MADISON, Wis.-Not much has changed regarding healthcare reform since the Supreme Court's decision to uphold President Obama's healthcare law-except that a number of important compliance deadlines are now bearing down on employers.
Brad Pricer, senior manager, employee benefits at CUNA Mutual Group, in reviewing some key requirements of the new rules, emphasized that credit unions must make sure they completely understand the new landscape and make certain their healthcare plans are in compliance. He noted that some of the new regs under Obamacare are already in effect, but the majority of the requirements take effect this year and in 2014.
"Not much has changed in the last six months regarding healthcare reform," said Pricer. "But what is different now, especially following the presidential election, is that healthcare reform is here to stay."
Pricer previously stated (CU Journal, July 2, 2012) that he felt a number of credit unions were sitting on the sidelines waiting for the outcome of the Supreme Court's decision and the presidential election before making sure their healthcare plans comply with the new law. "Credit unions need to make sure they are taking steps to ensure their plans are in compliance right now, and going forward."
Another reason employers need to be on their toes, shared Pricer, is the Department of Labor (DOL) is starting to audit healthcare plans to see what steps they have taken to get into compliance.
"I don't want to use the audits as scare tactics because the extent to which they are taking place is unclear.

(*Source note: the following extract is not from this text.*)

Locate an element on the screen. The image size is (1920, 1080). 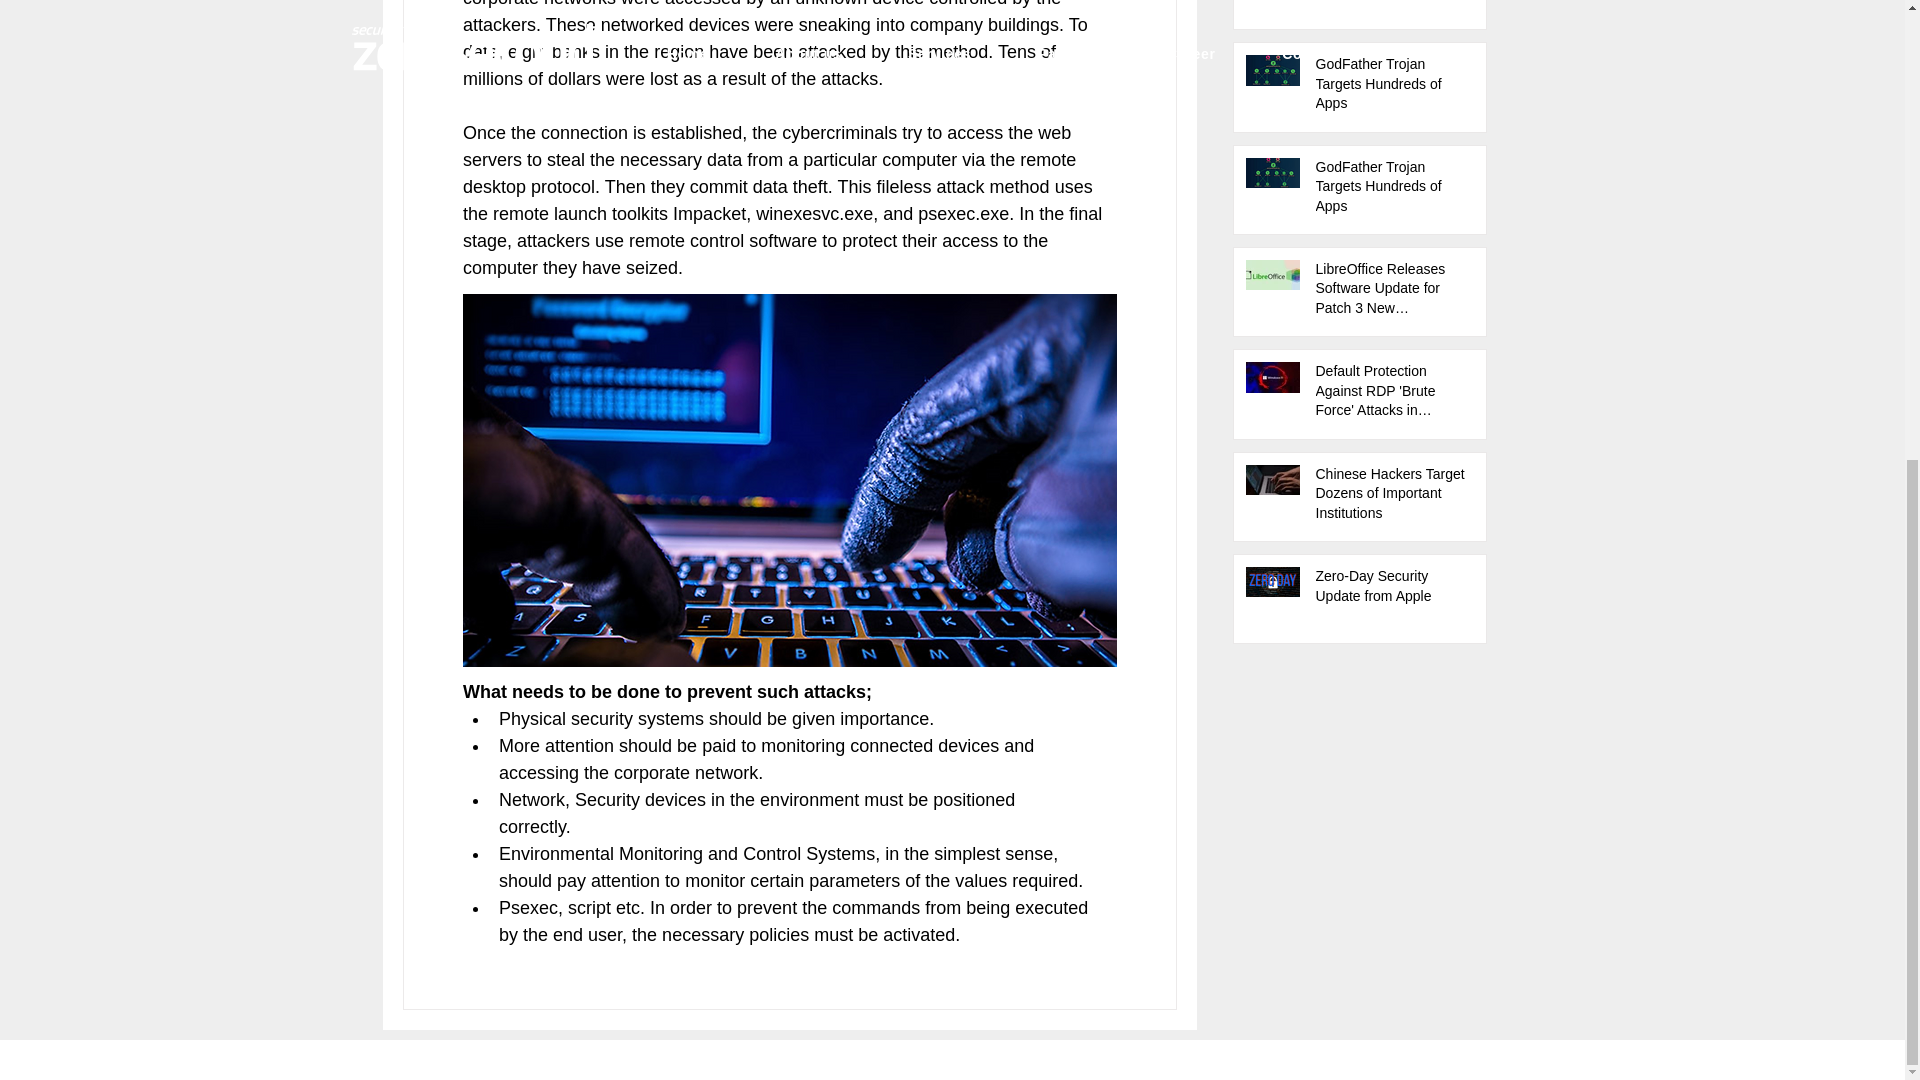
Zero-Day Security Update from Apple is located at coordinates (1392, 590).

I have yet to hear of a credit union that has been audited."
But if the DOL knocks on the CU's doors, Pricer said it will be asked for documentation that shows its plan is are in compliance as well as the steps taken to get into compliance.
"Most credit unions, likely, do not have this documentation, but their fully insured carrier should," said Pricer. "Therefore credit unions should be working with their consultant or broker to ensure this documentation is available if needed."
Pricer emphasized that ensuring plans meet these new rules will largely be handled by the credit union's fully insured plan provider, but that credit unions will want to verify the appropriate steps have been taken, and documentation of those steps are able to be provided if needed. "Credit unions should follow up with their broker or plan provider." He also stressed that with many of the new rules that CUs are required to take action steps, as well.